[Stored records]
::::::::::

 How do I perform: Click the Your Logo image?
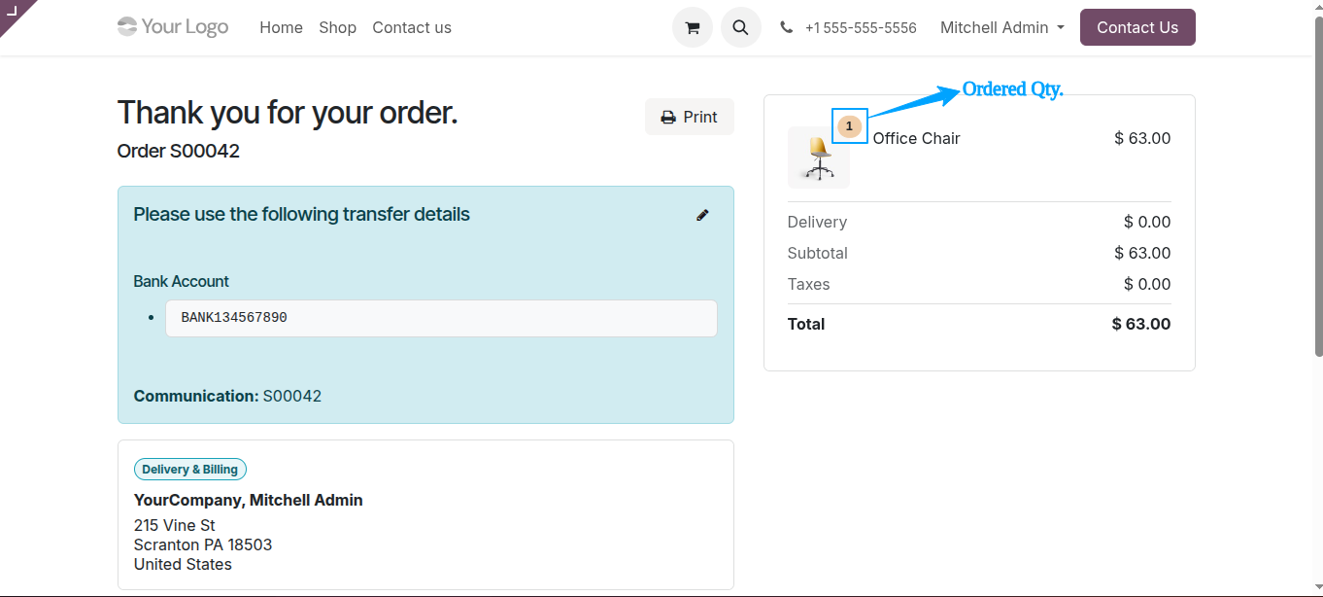173,27
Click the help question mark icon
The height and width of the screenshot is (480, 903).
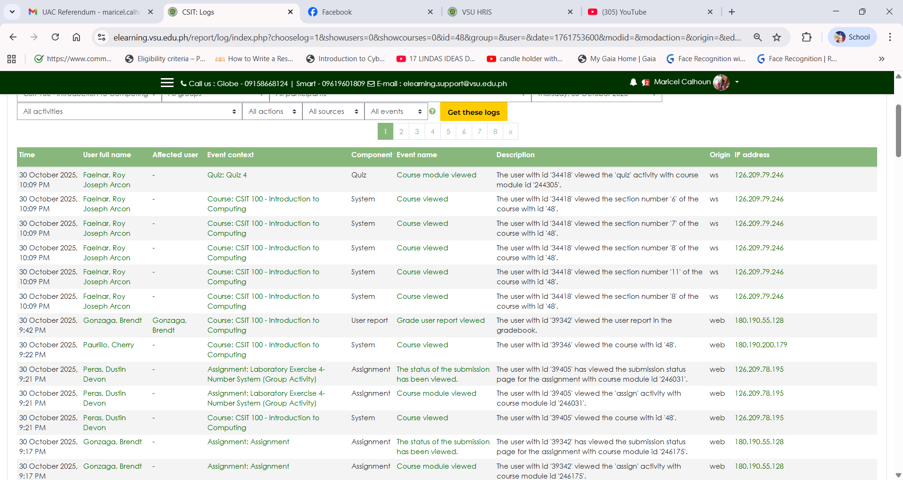tap(432, 112)
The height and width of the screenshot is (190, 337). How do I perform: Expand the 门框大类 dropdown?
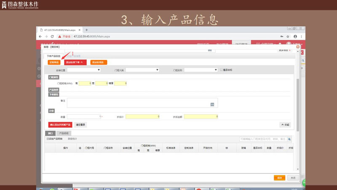click(x=144, y=70)
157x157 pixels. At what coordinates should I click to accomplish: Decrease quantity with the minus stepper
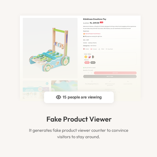click(x=85, y=73)
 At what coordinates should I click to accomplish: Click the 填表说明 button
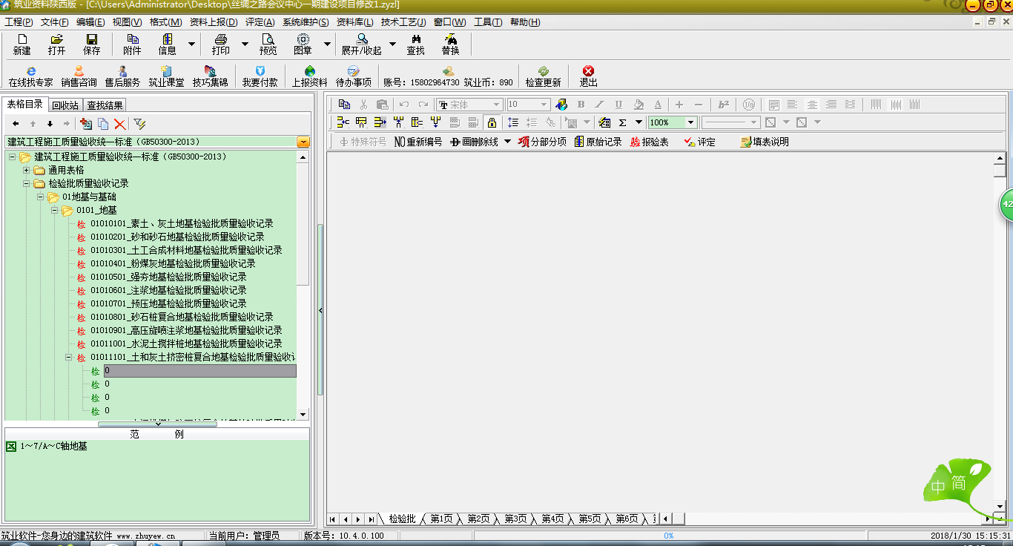point(765,142)
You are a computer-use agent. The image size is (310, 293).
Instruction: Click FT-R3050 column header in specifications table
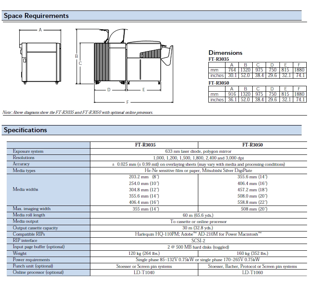click(252, 145)
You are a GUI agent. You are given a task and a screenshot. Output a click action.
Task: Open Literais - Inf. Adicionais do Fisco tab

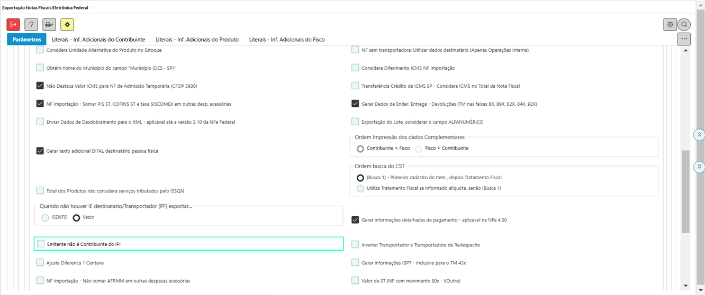pyautogui.click(x=287, y=40)
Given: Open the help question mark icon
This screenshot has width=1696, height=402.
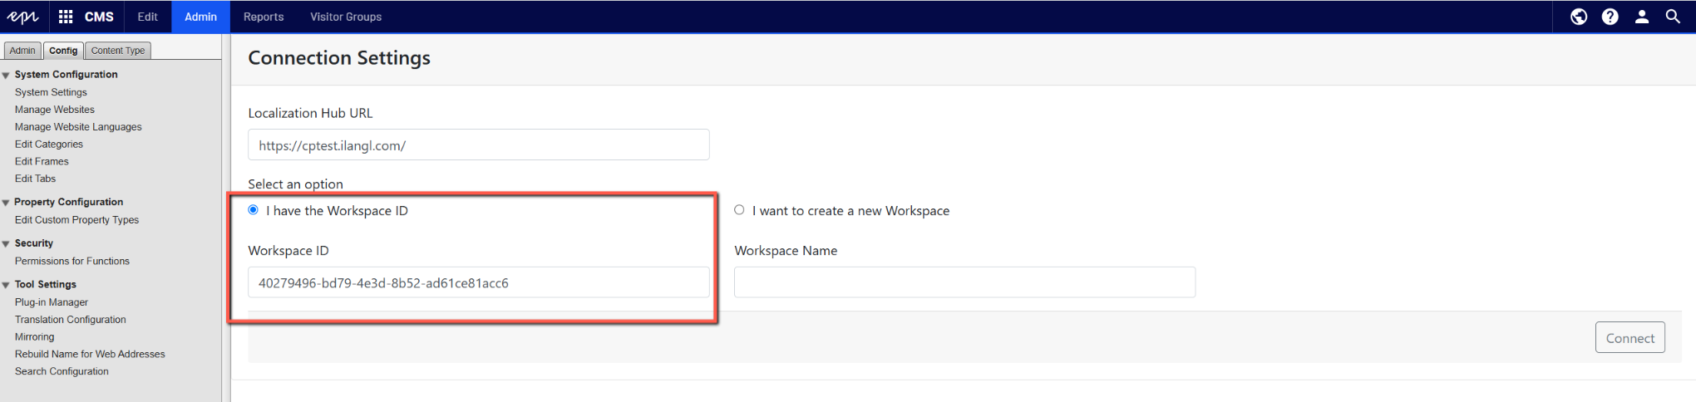Looking at the screenshot, I should 1610,17.
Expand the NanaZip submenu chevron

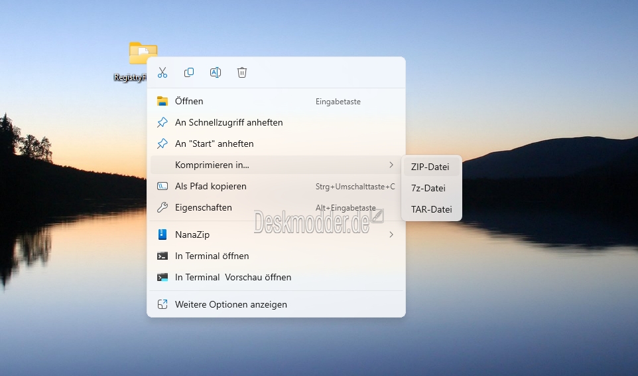coord(391,235)
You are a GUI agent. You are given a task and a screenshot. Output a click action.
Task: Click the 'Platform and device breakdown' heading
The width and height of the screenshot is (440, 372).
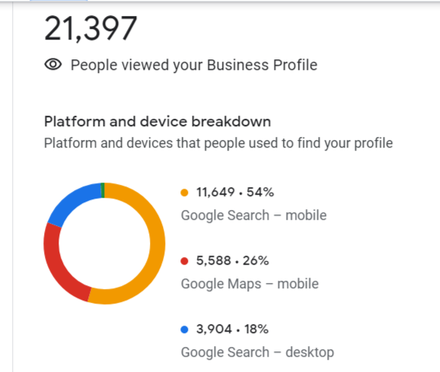coord(158,122)

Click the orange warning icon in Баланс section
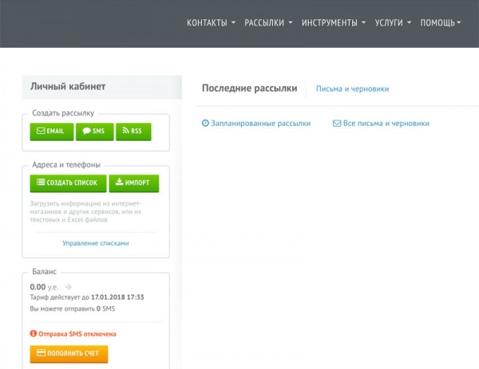pyautogui.click(x=34, y=334)
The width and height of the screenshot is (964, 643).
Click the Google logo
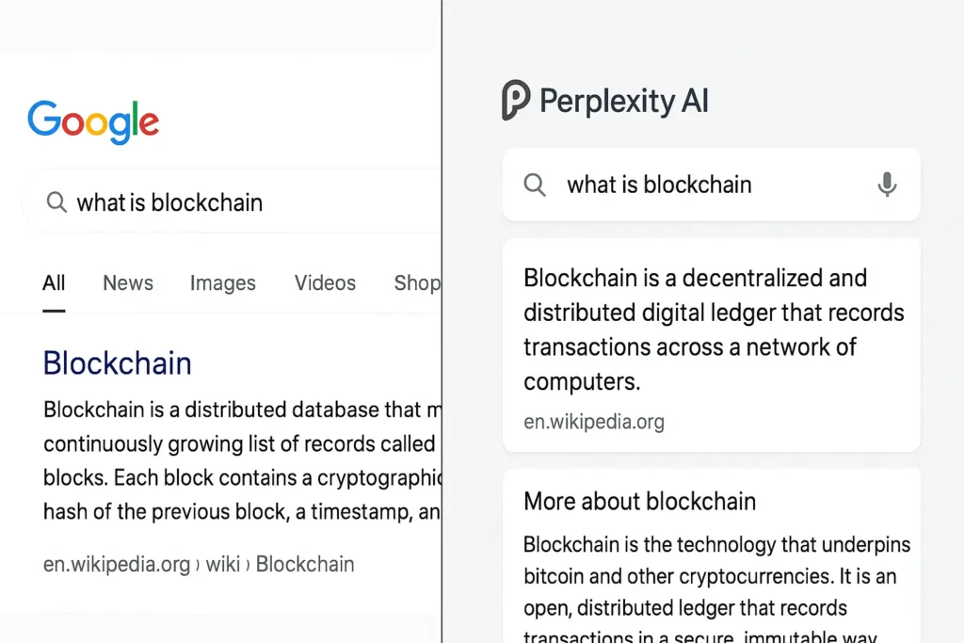92,121
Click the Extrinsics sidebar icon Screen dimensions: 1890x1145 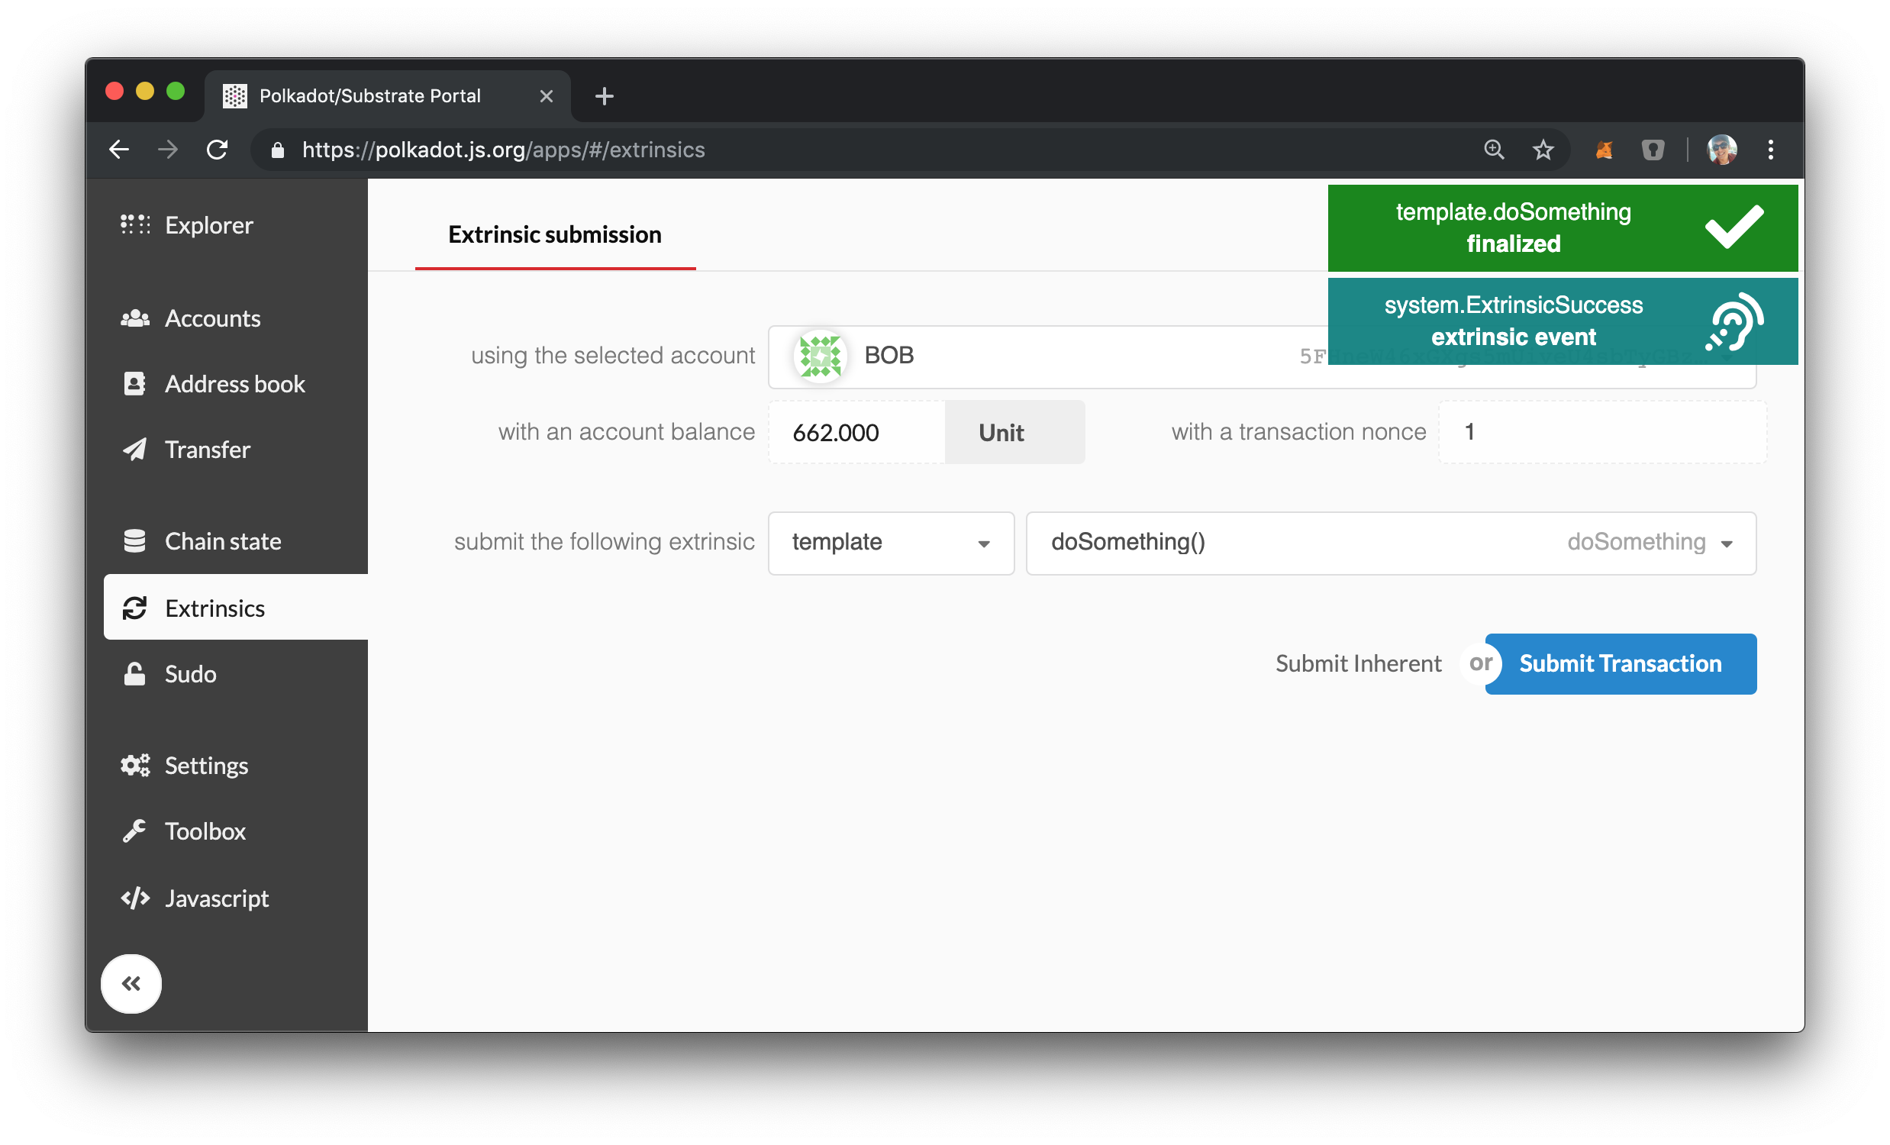pos(135,606)
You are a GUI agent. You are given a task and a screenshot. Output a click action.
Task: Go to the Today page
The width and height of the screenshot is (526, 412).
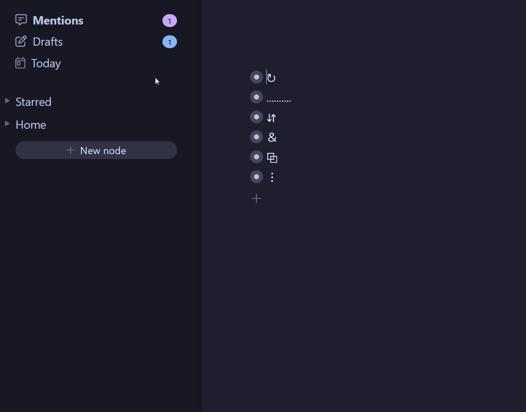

::::::::::

→ **WHAT TO DO**:
Filter the records above for "help" and copy every matching line.

→ **REPLY TO THE TASK**:
Click the help question mark icon
Given: Open the help question mark icon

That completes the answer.